Für den Moment mögen einige aus einschlägigen Kreisen diesen Stil als Rebellentum gegen den vermeintlichen Mainstream feiern. Aber die Neurechten befinden sich auf dem Weg in eine neue Ära, dem Etabliert-Sein mit Aussicht. Deutschland hat längst einen erheblichen Rechtsrutsch mitgemacht, die Stimmung gegen Geflüchtete ist ungleich ablehnender geworden, der Frust gegen die „etablierten“ Parteien groß. Das will die AfD für sich nutzen, hofft auf Bundesebene ab 2029 auf Koalitionsbeteiligung. Auf allen Ebenen ist von der notwendigen Professionalisierung der AfD zu hören. Rechtsaußen hat sie ihr Potenzial weitgehend ausgereizt. Jetzt will sie weiter in die Mitte ausgreifen.

Angesichts der Gesinnung einer Reihe von Funktionären mag das illusorisch erscheinen; ideologisch sortiert die AfD auch kaum aus. Aber ihr Auftreten soll sich verbessern. Berater haben der Partei eingeimpft, dass die Kooperation mit der Presse existenziell ist. Außerdem ist die AfD-Spitze längst leid, sich ständig für neue Unfälle und Skandale rechtfertigen zu müssen. Höckes Inszenierungen bergen stetiges Unfall-Potenzial.

Mit Provokationen arbeiten auch andere in der AfD, wenn sie Talkshows besuchen. Was Höcke beim MDR erst am Donnerstag wieder betrieben hat, war gleichwohl nicht weniger als Arbeitsverweigerung. Selbst wenn seine Problem-Analysen – an Schulen etwa sieht der frühere Gymnasiallehrer zu viel Bürokratie, Ideologie und Migration – sich teilweise direkt in Konzepte (wenn auch teils sehr fragwürdige) umwandeln ließen, musste die Moderation mehrfach ansetzen, bis Höcke ihre Fragen nach politischen Zukunftsideen beantwortete. So tritt ein koalitionswilliger Parteiführer nicht auf, wohl aber einer, der zerstören will. Ein Destrukteur. In einschlägigen Kreisen und vor allem in den ostdeutschen Parteiverbänden hält sich der Stern Höckes noch am Himmel. Aber auch in Thüringen liegt sein Beliebtheitswert in mancher Umfrage deutlich unter demder AfD.
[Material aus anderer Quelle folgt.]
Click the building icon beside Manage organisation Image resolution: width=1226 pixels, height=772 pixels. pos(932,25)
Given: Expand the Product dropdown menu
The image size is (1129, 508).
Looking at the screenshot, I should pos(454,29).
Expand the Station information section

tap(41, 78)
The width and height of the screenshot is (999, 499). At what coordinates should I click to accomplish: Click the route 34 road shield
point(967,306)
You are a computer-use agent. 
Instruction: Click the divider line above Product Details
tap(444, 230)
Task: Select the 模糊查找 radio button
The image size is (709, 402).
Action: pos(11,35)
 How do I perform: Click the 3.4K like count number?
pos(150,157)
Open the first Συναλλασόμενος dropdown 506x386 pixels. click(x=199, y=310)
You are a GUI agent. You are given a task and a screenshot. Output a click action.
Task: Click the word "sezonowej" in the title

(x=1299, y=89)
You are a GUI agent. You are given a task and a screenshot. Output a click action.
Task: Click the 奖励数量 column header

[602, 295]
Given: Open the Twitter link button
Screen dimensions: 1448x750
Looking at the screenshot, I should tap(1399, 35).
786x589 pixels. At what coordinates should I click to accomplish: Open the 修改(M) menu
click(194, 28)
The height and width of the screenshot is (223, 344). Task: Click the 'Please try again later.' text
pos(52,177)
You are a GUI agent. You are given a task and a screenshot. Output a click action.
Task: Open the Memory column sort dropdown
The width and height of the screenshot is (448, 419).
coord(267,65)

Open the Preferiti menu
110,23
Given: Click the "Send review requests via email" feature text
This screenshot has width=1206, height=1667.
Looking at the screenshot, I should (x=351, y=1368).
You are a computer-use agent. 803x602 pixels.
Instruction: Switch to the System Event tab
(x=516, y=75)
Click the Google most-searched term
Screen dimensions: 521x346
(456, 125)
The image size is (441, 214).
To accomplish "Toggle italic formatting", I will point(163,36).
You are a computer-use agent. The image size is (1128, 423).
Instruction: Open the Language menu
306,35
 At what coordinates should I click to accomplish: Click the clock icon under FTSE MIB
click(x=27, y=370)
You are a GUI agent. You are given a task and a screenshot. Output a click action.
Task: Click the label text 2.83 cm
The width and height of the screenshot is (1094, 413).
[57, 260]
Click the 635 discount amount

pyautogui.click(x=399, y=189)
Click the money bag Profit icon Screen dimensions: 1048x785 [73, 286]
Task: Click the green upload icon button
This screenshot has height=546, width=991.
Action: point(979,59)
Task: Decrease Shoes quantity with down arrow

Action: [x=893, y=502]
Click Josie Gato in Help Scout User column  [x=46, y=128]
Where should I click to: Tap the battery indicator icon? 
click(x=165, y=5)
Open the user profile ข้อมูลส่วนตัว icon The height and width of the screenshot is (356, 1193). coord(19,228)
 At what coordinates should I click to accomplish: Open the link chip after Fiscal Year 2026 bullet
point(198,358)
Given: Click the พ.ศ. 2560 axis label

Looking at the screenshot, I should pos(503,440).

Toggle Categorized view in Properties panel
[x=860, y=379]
Auf Bundesebene büßt Höcke schon seit einer Weile Einfluss ein. Galt er früher als heimlicher Chef der Partei, gelang es ihm dieses Jahr nicht einmal, beim Parteitag in Essen eine Kandidatin fürs Schiedsgericht zu installieren. Und während sein Kollege Jörg Urban, sächsischer Landeschef und Spitzenkandidat, beim Wahlkampfauftakt gleich beide Bundeschefs um sich versammeln konnte, blieben bei Höcke beide fern.

Dass mit Höckes Einfluss auch seine Relevanz abnimmt, zeigt vielleicht die Antwort der meisten AfDler, die Table.Briefings nach ihrer Meinung zu Höckes Auftreten in der Wahlarena befragt hat. Sie sagten, dass sie die Sendung nicht geguckt hätten – manche mit dem Zusatz, sie hätten sich den Tag nicht verderben wollen.